In the book ‘Sacred Cows- ‘The Truth about Marriage and Divorce’ the authors suggest distressed couples examine their basic desires BEFORE seeking counselling. Imagine a Relationship Fairy appearing, complete with wand, able to fulfil your greatest desire about your current relationship. (Note – no wishes about money or eternal life – she is the Relationship Fairy after all!) No-one will know what you ask for so you can be totally honest.

Do you want your partner to agree regarding raising the kids, how to spend money, or whether your mother is a reasonable person. Or do you want the Relationship Fairy to cast amorous dust in your partner’s eyes, so they make passionate love when you walk through the door? Do you want your heart filled with love for your partner – or do you want them to run off with the tennis pro to Brazil??

Armed with your personal honest evaluation of your desires, you are better equipped to select the advice that best suits you. Or indeed to recognise that no self-help book, therapist or counsellor is going to save the current relationship.

Proviso Even when couples therapy might not bring resolution, don’t ignore therapy altogether – it can be beneficial in working through separation issues and ensure that patterns of relating are not being blindly followed with your next choice of partner.

Counselors, Therapists and Self-Help Books.

Therapists, and the millions of self-help books out theretend to fit into various camps. There are those who wish to reduce conflict and/or rekindle romance, those who suggest you fake it till you make it, that you are selfish if you consider separating and so on and so on ad nauseum.. However, all the conflict resolution in the world, the empathic listening and sharing, the sensate exercises dutifully carried out won’t help if your partner doesn’t love you, has an incompatible sexual orientation, or a personality disorder that you cannot live with.

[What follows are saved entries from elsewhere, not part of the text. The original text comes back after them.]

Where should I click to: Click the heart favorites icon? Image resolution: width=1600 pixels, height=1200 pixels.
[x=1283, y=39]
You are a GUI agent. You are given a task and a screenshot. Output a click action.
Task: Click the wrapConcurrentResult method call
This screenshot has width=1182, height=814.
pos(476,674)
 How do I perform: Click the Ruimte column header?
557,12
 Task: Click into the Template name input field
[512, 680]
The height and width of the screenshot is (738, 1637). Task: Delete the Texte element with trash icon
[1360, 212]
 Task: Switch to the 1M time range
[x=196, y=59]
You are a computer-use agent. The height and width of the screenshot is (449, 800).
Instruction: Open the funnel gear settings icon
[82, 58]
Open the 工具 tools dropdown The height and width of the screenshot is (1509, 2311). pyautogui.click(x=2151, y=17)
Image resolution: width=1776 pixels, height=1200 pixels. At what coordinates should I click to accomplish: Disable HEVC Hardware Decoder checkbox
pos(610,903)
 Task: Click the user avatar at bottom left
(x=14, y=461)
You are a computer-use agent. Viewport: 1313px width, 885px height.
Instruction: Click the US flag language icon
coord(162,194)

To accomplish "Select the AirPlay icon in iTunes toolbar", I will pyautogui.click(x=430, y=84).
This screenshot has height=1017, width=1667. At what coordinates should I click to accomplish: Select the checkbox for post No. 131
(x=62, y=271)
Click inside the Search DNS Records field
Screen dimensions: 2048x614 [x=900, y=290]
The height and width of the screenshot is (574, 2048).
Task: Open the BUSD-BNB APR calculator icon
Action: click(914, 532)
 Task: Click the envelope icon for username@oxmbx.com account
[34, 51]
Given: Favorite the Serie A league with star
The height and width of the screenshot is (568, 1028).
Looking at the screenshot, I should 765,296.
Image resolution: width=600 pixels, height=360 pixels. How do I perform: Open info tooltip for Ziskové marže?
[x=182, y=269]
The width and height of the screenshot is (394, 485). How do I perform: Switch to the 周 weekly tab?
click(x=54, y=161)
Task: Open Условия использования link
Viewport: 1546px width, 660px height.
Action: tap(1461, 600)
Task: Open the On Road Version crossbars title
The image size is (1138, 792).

You can waste much time and money and heighten your frustration.

There are counselors who believe in saving marriages at any cost. Is this what you want and if not it might be wise to ask up-front

Do you believe your role is to assist Robin and I to become happier people, or to save our relationship?’”

A good counselor will assist you to repair a damaged relationship if that is what both individuals desire. They will also help you to decide whether being in this partnership is the right thing, right now and into the future, for you both. And if you want your relationship to flourish – and not flounder because of sexual glitches – seek guidance from a professional sex therapist. Google “sex therapist + (my town) and you’ll get a list of qualified professionals working under a strict Code of Ethics. You don’t need a referral from a GP.